Outra dificuldade que ele teve com a “Jabiraca” foi passar o carro em nome dele, pois o veículo não estava em nome da pessoa que lhe vendeu. Depois de pesquisar muito e ir atrás de diversas pessoas, ele encontrou o “dono”. “Ele nem lembrava mais. Fazia 10 anos que ele tinha passado o carro pra frente”, disse Calixto, que finalmente conseguiu transferir a “Jabiraca” para o seu nome.
Maior colecionador
Falando em regularização de documento, é isto que faz de Calixto, até onde se sabe, o maior colecionador de Fiats 147 do Brasil. Quem explica isso é Jorge Pinho, que é presidente de um dos Clubes de Fiat 147 do Paraná e organizador do Encontro Nacional de Fiat 147, que ocorrerá no dia 16 de novembro em Itupeva SP.
“Veja, tem pessoas que dizem que têm 10, 12 Fiats 147. Mas nunca abrem a garagem para comprovar o que dizem. Outros dizem que têm vários carros, mas não estão todos devidamente regularizados em seu nome, pra provar que o carro é seu. No caso do Calixto, todos estão devidamente documentados. Por isso, até que alguém prove o contrário, ele é o maior colecionador de 147 do Paraná, talvez do Brasil”, explica Pinho.
Calixto diz que, dos nove carros que possui na coleção, sete estão com os documentos rigorosamente em dia. Os outros dois estão com algumas questões administrativas ou judiciais sendo resolvidas. Porém de ambos ele possui os recibos de compra, autorizações e procurações que comprovam que ele é proprietário, até saírem os documentos definitivos.
Pioneiro em inovações
O Fiat 147 é um carro que divide dois públicos bem opostos: os que detestam e os que amam de paixão. “Tem muita gente que critica, reclama do estepe junto com o motor, que o motor não presta, que o pneu resseca, que as laterais traseiras internas eram de plástico, etc.

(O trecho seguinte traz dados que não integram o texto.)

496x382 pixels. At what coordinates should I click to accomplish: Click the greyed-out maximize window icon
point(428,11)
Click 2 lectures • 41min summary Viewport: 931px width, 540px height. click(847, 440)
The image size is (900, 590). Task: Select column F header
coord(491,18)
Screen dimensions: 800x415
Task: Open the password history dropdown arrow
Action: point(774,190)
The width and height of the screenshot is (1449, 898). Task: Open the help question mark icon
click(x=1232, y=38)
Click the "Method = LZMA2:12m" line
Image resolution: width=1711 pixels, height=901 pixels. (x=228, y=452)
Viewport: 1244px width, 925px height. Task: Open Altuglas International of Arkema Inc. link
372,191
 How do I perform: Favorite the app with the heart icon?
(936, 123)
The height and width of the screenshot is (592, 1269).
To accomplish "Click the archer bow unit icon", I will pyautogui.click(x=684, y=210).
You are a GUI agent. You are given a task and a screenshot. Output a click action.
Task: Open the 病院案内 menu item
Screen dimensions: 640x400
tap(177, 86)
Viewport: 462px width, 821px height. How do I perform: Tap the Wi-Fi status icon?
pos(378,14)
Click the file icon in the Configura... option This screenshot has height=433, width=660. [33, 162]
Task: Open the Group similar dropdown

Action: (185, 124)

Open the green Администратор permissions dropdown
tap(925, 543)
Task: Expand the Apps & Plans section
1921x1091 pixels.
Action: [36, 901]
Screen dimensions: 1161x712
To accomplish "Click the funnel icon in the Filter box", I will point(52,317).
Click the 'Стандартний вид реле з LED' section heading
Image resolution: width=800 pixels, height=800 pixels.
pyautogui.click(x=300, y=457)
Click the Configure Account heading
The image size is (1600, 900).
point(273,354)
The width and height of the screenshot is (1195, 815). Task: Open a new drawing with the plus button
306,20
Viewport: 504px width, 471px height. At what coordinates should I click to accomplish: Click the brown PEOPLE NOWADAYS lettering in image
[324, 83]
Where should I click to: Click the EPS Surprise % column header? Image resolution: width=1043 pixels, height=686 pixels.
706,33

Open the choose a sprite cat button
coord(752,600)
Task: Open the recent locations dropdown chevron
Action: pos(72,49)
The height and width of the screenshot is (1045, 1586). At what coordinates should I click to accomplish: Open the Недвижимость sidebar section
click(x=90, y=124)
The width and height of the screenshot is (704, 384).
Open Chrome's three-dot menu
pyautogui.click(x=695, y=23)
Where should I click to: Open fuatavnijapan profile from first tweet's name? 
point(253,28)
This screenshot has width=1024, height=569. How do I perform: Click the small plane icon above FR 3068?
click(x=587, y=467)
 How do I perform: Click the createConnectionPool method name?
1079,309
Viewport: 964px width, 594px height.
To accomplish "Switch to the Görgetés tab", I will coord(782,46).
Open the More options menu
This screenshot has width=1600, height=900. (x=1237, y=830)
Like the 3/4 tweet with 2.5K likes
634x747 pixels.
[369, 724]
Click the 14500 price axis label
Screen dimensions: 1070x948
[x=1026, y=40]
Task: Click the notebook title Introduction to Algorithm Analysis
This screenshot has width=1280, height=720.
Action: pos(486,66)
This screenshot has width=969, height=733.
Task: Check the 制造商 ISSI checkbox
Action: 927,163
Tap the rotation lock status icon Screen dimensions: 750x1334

Eu sinceramente acho que quem critica é porque não lida com o carro e não conhece bem, pois o 147 foi um carro de vanguarda para a época, um divisor de águas no automobilismo, cheio de pioneirismos”, diz o militar.
Entre as inovações estão: primeiro motor a álcool do mundo, motor transversal, primeiro sistema de cut off (sistema de economia de combustível e de controle de emissão de gases), primeiro com parachoque de plástico, desembaçador traseiro e coluna de direção articulada (que numa batida, dobra-se de um jeito que protege os ocupantes e não deixa o volante ir direto ao peito do motorista).
“Na época, todo mundo criticou essas coisas. Mas depois todo mundo copiou, várias destas inovações são usadas até hoje. E olha, o 147 é um carro econômico, ágil, confortável, era o mais estável da época. Por isso acho que foi muito injustiçado”, explica Calixto.